Three moles of ideal gas A with `(C_(p))/(C_(v))=(4)/(3)` is mixed with two moles of another ideal gas B with `(C _(P))/(C_(v))=(5)/(3)` The `(C_(P))/(C_(v))` of mixture is (Assuming temperature is constant)
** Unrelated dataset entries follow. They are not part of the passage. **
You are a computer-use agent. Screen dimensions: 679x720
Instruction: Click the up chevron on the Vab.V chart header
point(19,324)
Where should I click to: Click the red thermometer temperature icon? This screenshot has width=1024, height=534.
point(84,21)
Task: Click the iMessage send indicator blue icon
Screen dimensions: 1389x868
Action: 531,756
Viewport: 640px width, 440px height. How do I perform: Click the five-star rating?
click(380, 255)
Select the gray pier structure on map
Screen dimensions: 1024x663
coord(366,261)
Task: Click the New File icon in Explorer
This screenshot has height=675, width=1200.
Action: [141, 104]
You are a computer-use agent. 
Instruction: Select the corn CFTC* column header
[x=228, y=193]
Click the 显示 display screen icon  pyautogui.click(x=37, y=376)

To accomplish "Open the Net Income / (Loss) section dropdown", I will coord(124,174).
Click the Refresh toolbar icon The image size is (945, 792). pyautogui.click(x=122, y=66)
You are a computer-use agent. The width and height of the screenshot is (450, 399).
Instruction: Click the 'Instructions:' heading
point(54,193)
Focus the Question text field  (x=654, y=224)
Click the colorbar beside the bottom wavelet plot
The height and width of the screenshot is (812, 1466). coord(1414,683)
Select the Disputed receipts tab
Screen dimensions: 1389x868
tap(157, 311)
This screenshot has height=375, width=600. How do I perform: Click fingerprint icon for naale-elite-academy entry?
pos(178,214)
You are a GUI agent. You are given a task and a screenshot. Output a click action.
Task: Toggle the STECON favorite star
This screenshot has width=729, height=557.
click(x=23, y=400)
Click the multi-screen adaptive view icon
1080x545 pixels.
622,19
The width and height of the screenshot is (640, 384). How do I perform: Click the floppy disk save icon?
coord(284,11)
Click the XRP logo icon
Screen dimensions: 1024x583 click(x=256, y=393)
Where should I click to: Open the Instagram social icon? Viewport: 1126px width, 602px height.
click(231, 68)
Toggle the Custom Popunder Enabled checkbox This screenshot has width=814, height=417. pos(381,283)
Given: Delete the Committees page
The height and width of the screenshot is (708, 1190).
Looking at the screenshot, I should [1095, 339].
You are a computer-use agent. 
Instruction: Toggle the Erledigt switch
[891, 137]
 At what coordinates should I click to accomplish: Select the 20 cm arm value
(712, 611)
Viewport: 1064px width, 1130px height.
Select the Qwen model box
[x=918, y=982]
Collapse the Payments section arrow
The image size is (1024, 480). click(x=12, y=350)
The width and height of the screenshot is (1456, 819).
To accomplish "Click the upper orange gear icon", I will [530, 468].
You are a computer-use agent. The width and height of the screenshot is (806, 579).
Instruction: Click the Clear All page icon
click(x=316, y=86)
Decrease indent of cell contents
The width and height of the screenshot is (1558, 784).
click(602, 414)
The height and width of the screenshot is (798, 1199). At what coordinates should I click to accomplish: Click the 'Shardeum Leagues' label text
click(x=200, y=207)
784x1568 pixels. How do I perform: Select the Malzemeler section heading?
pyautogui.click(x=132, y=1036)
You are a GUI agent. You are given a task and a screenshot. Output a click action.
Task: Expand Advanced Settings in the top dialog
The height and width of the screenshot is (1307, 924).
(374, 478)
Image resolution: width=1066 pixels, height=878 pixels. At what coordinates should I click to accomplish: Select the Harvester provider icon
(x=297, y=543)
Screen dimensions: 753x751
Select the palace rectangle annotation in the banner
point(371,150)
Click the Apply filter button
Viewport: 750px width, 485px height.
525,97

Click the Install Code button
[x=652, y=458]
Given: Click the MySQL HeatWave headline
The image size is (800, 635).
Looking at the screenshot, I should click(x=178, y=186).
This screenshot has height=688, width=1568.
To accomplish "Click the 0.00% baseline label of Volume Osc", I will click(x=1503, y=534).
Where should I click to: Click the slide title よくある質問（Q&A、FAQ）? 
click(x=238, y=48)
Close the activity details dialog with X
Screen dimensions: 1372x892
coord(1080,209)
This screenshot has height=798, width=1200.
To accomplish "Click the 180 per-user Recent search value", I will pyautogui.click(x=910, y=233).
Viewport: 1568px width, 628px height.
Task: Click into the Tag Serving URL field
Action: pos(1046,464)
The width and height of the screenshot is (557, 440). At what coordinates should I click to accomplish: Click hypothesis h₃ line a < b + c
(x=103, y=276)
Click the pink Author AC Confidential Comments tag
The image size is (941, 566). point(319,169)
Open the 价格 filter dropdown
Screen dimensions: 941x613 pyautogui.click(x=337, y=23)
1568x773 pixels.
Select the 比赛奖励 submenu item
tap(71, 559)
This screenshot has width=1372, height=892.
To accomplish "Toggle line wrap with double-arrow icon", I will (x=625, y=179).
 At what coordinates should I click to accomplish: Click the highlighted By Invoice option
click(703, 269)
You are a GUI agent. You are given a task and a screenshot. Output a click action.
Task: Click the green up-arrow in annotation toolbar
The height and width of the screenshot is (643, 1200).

To solve the problem of finding the \( \frac{C_P}{C_V} \) ratio for the mixture of two ideal gases A and B, we can follow these steps: ### Step 1: Identify the given data - For gas A: - Moles (\( n_1 \)) = 3 - \( \frac{C_P}{C_V} = \frac{4}{3} \) - For gas B: - Moles (\( n_2 \)) = 2 - \( \frac{C_P}{C_V} = \frac{5}{3} \) ### Step 2: Relate \( C_P \) and \( C_V \) Using the relationship \( C_P = C_V + R \), we can express \( \frac{C_P}{C_V} \) as: \[ \frac{C_P}{C_V} = 1 + \frac{R}{C_V} \] ### Step 3: Calculate \( C_V \) for both gases For gas A: \[ \frac{C_P}{C_V} = \frac{4}{3} \implies 1 + \frac{R}{C_{V1}} = \frac{4}{3} \] \[ \frac{R}{C_{V1}} = \frac{4}{3} - 1 = \frac{1}{3} \implies C_{V1} = 3R \] For gas B: \[ \frac{C_P}{C_V} = \frac{5}{3} \implies 1 + \frac{R}{C_{V2}} = \frac{5}{3} \] \[ \frac{R}{C_{V2}} = \frac{5}{3} - 1 = \frac{2}{3} \implies C_{V2} = \frac{3R}{2} \] ### Step 4: Use the formula for the mixture The \( \frac{C_P}{C_V} \) ratio for the mixture can be calculated using: \[ \frac{C_P}{C_V} = \frac{n_1 C_{P1} + n_2 C_{P2}}{n_1 C_{V1} + n_2 C_{V2}} \] Where \( C_{P1} = C_{V1} + R \) and \( C_{P2} = C_{V2} + R \). Now, substituting the values: - \( C_{P1} = C_{V1} + R = 3R + R = 4R \) - \( C_{P2} = C_{V2} + R = \frac{3R}{2} + R = \frac{5R}{2} \) ### Step 5: Substitute into the mixture formula Now substituting into the mixture formula: \[ \frac{C_P}{C_V} = \frac{3(4R) + 2\left(\frac{5R}{2}\right)}{3(3R) + 2\left(\frac{3R}{2}\right)} \] Calculating the numerator: \[ = \frac{12R + 5R}{9R + 3R} = \frac{17R}{12R} \] ### Step 6: Simplify the expression \[ \frac{C_P}{C_V} = \frac{17}{12} \] ### Step 7: Final answer Thus, the \( \frac{C_P}{C_V} \) ratio for the mixture is: \[ \frac{C_P}{C_V} = \frac{17}{12} \approx 1.42 \]